Monday 30 November 2009

Transaction server, 8.98, WAS, JAS, RTE, TLA

A bit more information about the transaction server.

Everything has been running for a couple of months without any problems.  Regular scrutiny of F90710 was revealing 0 records, regular scrutiny of MQQueues via SIBExplorer (oh how I love that program), is revealing 0 records in all of the queues – or at least when the system is very busy there are a couple of records in the various queues.

We’ve had one incident of everything falling over, but it was repaired quickly with a transaction server restart…  until…

We started to get a bunch of messages staying at status 4 in the sy812.f90710

sometimes > 5000 a day.  This is nay good I was thinking.  What has changed?

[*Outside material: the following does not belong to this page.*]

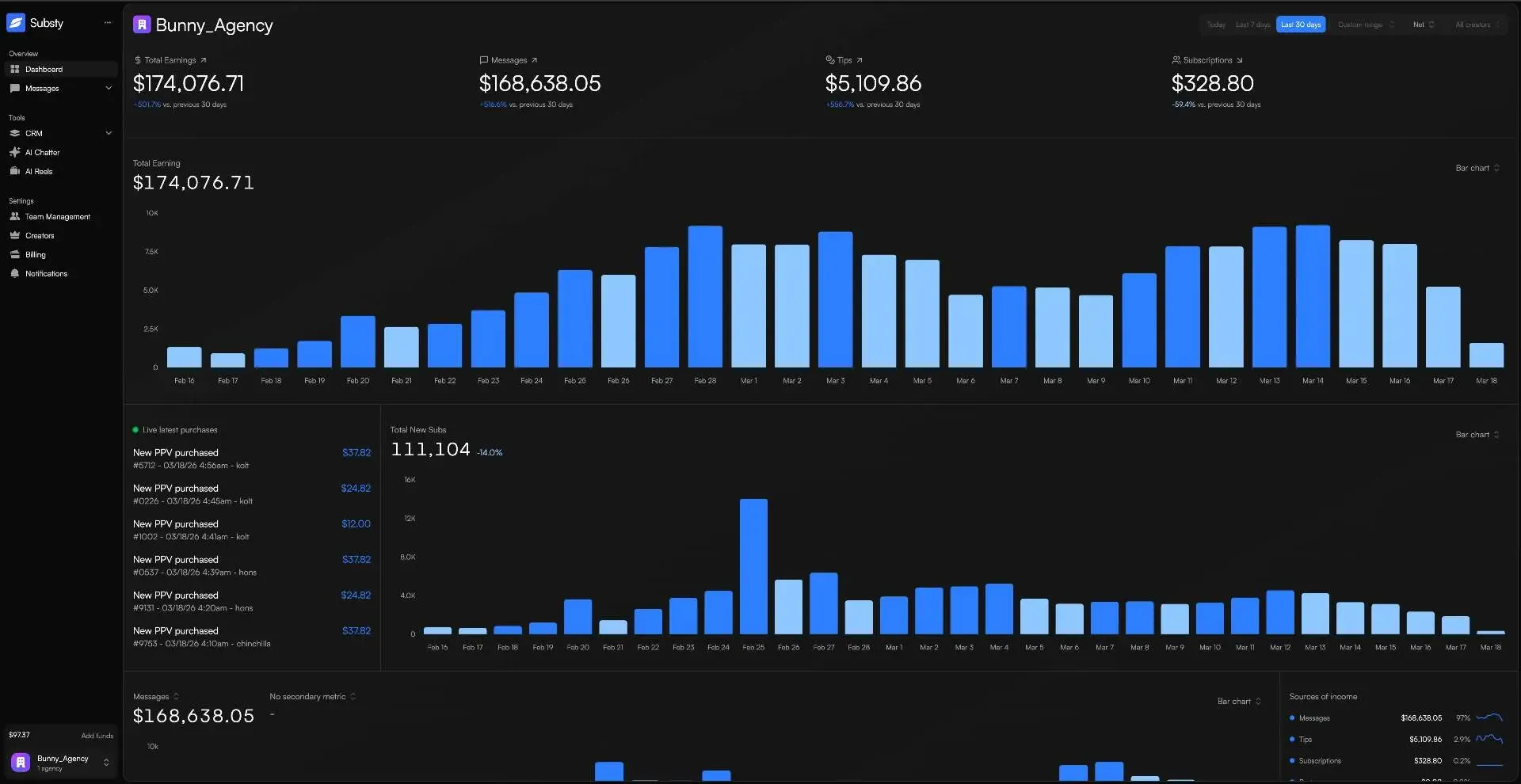Open Bar chart selector for Total Earning
Image resolution: width=1521 pixels, height=784 pixels.
pyautogui.click(x=1477, y=168)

It finally occurred to me (like when Bart was trying to explain to Homer about Sideshow Bob’s plans to kill aunt Selma) that an additional server must be stealing the messages…  And because the prod txn is the only one that should be getting the messages, this is the problem. I’m still trying to jump through the hoops to understand more about this model.

I think that the txn server is updating the records to 4, but then because the message never gets to the txn server – they are not getting deleted (nice and reliable I guess). So what we do have is a bunch of messages at status 4 that the transaction server does not know about.  This is “sub optimal”.

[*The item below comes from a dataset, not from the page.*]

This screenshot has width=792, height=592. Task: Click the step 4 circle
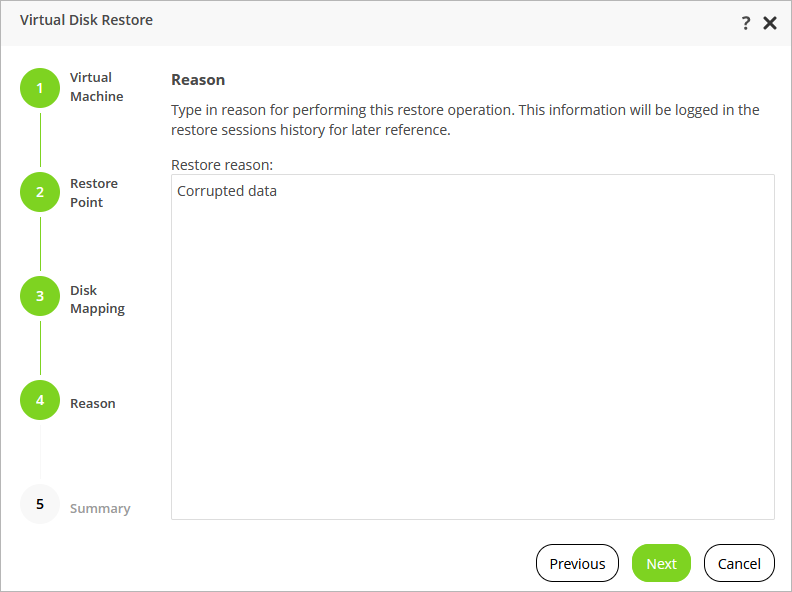[x=40, y=400]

The transaction server seems to poll the F90710 table for any type 3 records.  When it finds them it updates them to 4.  It then grabs the message and puts the message into the MQ queue and then deletes the message once this has been done.  We are having the problem that another txn server is grabbing the messages (I think) and not able to process them.  Therefore they are staying at status 4.  All I need to do is update all of them to a 3 and they process successfully.

A couple of risks with the above is that the messages in the F90710 might contain old data (or might contain new data??) and therefore the old data might be going to all of the servers?  I can’t be sure of this.

So, pretty amazing really.  If you are getting messages staying in the F90710 at status 4 and you have multiple transaction servers, I’d be checking on them and making sure that your OCMs are right.  Make sure that your other txn servers are polling the correct F90710 tables!

1 comment:

Breves said...

Hi,

Interesting post. I just had the same problem and had hunch about this situation too. I created new tables and remapped them through the OCM. It worked fine, with very little trouble. Your post confirmed my suspition. Thanks...